# [DOCUMENT]
## Start

We find: - There is a population of data point where the trip_duration (the actual timing of the taxi ride) is lower than the total_travel_time based on the fastest OSRM route. These differences can be significant for the trips that take less than 1000 s (i.e. about 17 min) on the fastest route but become less severe for rides longer than that. - There are no “fastest” routes with more than 10 ks total_travel_time. The maximum in the cleaned sample is at about 5000 s or 1.5 h. Almost all of the significant long-delay outliers in trip_duration (indicated by the horizontal dashed lines) lie in the range of 100 - 2000 s total_travel_time and extend beyond 10 ks trip_duration. - There appears to be a tendency for longer trips (especially in total_travel_time) to contain a higher fraction of left_turns. However, this apparent effect might be due to the shortest rides containing no turns and longer rides (above 1 min) including an average number of turns. In any case, within the long-delay outliers there is no obvious impact of the percentage of left_turns.
The most prominent outliers only make up a very small percentage of the overall rides:
train %>%
filter(total_travel_time>50, total_travel_time<2000) %>%
mutate(delay=trip_duration>1e4) %>%
group_by(delay) %>%
count()## # A tibble: 2 x 2
## # Groups: delay [2]
## delay n
## <lgl> <int>
## 1 FALSE 1434779
## 2 TRUE 207
We will briefly examine those data points using a comparison of relative frequencies in bar plots and density overlays:
foo <- train %>%
filter(total_travel_time>50, total_travel_time<2000) %>%
mutate(delay=trip_duration>1e4)

## End

# [RECORD EXTRACTS]
## Start

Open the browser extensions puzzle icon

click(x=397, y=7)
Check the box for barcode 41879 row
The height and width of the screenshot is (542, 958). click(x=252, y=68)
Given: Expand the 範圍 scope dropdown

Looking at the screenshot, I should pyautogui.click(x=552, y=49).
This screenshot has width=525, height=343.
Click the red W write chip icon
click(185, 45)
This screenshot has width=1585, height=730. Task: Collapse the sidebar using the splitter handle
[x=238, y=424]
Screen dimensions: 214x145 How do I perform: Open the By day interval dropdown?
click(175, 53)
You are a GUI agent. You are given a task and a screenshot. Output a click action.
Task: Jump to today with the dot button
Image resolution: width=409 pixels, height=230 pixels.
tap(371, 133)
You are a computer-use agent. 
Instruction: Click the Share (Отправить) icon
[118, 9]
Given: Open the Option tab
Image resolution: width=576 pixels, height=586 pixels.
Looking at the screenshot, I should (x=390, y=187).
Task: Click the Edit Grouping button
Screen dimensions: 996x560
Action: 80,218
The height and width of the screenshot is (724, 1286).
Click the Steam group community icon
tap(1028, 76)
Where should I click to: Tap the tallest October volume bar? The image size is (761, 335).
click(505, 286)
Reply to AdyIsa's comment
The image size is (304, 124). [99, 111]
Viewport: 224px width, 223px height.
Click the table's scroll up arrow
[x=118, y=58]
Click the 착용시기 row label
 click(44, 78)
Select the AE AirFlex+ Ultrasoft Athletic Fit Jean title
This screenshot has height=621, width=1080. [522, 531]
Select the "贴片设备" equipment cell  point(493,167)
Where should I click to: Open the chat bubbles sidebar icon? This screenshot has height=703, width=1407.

## End

Using the taxi trip analysis, decide whether each statement agrees with it. Answer yes or no, and quote the deciding words of the text. 1. The maximum total_travel_time in the cleaned sample is about 5000 s. 2. Within the long-delay outliers, the percentage of left_turns has a clear impact. 3. Differences between trip_duration and total_travel_time can be significant for trips under 1000 s on the fastest route.

# [WRITTEN ANSWER]
1. Yes: "The maximum in the cleaned sample is at about 5000 s or 1.5 h."
2. No: "within the long-delay outliers there is no obvious impact of the percentage of left_turns."
3. Yes: "These differences can be significant for the trips that take less than 1000 s (i.e. about 17 min) on the fastest route"